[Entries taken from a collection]
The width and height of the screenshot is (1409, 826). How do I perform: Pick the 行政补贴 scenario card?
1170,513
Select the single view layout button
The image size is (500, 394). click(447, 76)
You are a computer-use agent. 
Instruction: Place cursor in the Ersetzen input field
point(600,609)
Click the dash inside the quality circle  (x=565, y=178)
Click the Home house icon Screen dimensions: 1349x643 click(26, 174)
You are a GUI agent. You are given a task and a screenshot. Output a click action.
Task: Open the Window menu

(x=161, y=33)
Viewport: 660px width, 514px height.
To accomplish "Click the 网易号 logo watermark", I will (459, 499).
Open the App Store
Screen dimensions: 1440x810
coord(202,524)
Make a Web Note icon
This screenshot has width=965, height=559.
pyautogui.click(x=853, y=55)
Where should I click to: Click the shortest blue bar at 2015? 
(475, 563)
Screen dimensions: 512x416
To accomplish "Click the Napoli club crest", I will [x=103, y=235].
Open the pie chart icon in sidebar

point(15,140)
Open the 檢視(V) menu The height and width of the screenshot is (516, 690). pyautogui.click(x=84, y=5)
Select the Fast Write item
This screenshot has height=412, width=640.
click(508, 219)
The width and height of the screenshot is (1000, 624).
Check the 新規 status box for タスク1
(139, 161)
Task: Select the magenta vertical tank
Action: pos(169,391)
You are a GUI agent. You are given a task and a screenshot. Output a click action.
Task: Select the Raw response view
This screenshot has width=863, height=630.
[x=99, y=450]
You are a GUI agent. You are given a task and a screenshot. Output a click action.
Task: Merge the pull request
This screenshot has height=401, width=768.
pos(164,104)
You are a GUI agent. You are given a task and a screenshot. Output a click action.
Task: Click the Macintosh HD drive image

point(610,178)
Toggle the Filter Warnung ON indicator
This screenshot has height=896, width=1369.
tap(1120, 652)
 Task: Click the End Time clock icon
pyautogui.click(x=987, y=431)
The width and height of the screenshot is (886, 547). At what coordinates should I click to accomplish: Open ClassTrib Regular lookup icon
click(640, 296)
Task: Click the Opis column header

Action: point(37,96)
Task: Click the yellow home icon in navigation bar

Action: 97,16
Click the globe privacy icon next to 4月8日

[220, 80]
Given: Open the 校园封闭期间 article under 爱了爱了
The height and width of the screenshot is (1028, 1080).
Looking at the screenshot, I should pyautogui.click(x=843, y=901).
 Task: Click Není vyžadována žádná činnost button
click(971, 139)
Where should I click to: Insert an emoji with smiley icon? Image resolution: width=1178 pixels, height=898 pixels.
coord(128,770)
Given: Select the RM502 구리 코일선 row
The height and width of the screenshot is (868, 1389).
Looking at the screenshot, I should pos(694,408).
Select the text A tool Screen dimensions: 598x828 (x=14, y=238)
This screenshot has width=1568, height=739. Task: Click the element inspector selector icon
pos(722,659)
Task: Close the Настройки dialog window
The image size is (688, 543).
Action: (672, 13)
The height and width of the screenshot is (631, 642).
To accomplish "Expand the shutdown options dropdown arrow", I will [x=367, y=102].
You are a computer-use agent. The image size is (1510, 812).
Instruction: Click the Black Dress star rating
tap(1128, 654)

- [Assignment]: Return each line in the records that holds the string "computer".

- [Written solution]:
You are a computer-use agent. 
You are a computer-use agent. The image size is (1510, 812).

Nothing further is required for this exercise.